I see people referring more and more to the "bloat" of Rails and interested to know what they're referring to.<p>I use Rails on a daily basis and I don't notice anything overblown or imbalanced about the framework. I would say that I use most of the features and I'd miss them if they weren't there. If anything I find that some things such as routing are perhaps too pithy and not flexible enough.<p>I'm no framework polyglot though so I'm interested in the comparisons that might be drawn? Are there genuinely parts of Rails which are unnecessary?<p>Is it that the framework has truly become overblown or is it just that it's not suitable for certain jobs?
======
rpwilcox
There's a number of parts of Rails core that could probably be spawned off to
other gems. For example, the form building tools: there are several better
ones out there - I know I always use Formtastic over what Rails provides.

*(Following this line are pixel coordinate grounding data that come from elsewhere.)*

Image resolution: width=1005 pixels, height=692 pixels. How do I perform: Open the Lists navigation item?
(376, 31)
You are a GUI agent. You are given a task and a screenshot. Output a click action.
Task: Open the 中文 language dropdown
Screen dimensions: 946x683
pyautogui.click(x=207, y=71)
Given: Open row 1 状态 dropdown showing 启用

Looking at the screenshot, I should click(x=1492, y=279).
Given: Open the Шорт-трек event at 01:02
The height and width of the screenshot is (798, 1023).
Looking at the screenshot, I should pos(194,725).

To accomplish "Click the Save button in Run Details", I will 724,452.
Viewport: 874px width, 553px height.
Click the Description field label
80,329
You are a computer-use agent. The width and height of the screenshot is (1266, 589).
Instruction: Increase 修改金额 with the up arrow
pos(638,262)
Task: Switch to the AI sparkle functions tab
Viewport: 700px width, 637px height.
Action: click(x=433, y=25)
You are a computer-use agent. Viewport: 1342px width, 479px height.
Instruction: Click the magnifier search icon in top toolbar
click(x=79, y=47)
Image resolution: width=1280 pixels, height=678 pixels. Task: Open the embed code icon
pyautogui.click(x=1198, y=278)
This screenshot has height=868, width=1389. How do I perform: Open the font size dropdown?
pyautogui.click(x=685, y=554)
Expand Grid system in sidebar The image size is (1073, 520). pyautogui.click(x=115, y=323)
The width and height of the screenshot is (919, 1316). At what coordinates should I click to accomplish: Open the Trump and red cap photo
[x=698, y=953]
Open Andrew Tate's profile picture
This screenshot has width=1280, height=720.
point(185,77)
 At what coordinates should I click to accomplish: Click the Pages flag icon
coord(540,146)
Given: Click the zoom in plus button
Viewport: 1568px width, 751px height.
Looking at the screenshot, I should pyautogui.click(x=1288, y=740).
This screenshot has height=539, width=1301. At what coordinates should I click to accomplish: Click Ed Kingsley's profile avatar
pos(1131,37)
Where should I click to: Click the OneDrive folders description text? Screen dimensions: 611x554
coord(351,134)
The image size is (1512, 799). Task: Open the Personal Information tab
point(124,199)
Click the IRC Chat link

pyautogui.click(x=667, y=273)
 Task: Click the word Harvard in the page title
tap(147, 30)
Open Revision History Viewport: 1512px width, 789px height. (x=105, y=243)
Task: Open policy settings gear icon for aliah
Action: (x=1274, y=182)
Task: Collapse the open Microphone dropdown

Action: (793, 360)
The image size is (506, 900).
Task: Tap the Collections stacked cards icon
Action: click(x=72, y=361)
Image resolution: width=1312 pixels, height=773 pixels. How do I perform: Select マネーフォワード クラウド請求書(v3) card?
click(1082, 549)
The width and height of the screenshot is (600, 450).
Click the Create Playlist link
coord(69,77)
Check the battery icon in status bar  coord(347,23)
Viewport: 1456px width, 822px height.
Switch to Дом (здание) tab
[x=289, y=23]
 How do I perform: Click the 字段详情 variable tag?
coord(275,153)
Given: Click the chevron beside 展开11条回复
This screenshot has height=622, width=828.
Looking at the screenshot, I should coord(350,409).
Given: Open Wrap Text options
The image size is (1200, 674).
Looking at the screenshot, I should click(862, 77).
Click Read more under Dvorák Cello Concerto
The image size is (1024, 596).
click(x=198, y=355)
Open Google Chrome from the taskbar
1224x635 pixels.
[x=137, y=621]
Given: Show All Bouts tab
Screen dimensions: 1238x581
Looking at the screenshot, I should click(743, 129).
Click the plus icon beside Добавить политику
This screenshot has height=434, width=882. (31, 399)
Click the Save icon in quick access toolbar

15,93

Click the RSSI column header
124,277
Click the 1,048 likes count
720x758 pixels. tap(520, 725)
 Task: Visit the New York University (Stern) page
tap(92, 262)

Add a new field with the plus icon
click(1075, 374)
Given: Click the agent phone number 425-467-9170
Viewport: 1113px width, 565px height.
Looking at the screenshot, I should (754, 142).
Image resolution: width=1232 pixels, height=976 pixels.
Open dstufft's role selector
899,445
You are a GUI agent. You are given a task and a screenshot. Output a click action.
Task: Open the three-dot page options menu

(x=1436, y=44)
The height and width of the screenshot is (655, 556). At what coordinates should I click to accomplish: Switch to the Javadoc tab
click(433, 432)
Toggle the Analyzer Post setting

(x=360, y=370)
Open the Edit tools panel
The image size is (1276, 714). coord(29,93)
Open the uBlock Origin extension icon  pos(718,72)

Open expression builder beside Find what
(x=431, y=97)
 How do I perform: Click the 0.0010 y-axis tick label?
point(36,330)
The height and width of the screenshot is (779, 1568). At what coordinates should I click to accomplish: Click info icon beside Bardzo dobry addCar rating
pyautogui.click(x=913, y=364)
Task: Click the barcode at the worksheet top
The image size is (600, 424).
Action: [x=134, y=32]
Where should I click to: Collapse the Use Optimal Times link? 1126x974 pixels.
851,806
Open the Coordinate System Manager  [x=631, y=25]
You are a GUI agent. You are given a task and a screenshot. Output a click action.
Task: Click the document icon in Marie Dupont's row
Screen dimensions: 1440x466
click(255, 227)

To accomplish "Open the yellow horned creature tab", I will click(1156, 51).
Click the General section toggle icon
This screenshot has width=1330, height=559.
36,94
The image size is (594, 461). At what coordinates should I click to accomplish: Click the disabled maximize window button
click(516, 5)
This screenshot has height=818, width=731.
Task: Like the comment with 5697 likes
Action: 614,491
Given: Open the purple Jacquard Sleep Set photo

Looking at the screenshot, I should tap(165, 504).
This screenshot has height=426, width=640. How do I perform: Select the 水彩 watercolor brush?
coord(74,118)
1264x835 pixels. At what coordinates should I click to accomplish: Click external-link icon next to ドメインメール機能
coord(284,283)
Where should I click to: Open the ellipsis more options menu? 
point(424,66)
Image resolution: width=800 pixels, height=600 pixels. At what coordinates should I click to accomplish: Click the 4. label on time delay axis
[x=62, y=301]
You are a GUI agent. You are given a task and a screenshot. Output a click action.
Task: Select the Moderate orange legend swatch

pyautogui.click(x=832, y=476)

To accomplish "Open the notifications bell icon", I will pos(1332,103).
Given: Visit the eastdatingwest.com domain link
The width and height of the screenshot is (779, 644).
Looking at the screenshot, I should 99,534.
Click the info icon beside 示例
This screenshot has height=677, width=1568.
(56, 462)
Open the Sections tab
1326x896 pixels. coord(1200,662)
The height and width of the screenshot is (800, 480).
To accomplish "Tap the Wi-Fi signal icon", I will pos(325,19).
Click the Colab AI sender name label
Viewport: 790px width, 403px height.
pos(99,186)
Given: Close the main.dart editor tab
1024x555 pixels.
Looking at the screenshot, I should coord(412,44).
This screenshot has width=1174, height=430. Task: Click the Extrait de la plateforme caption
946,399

Another one would be the built-in testing DSL. RSpec and Minitest do that
pretty well now, why is it a part of Rails?

Then again, I hate these type of conversations: my bloat is someone else's
timesaving feature. "Why does Rails have an ORM, they're too abstract!" some
might complain... but engineers on a Rails app bigger than a few man-months
may love the time the ORM saves. (Especially when the client changes their
mind on how a business domain feature should work, for the third time in as
many iterations).

------
jemeshsu
The trend is moving toward putting the view logic into the clients as
championed by the many Javascript MVC frameworks such as Backbone.js, Ember.js
etc. When you use these to build your web interface, what is needed on the
server is just JSON API. From this point of usage, Rails is "bloated" as you
do not generate views on the server and push down to the clients.

There is also another aspect of the web that might caused that view. That is
the rising usage of websocket type of real time app, which Rails is not able
to handle directly yet. This makes full-stack framework like Rails looks less
agile thus bloated when you compare to Node.js for example.

------
drothlis
"Bloat" = "Bigger than the framework _I_ know"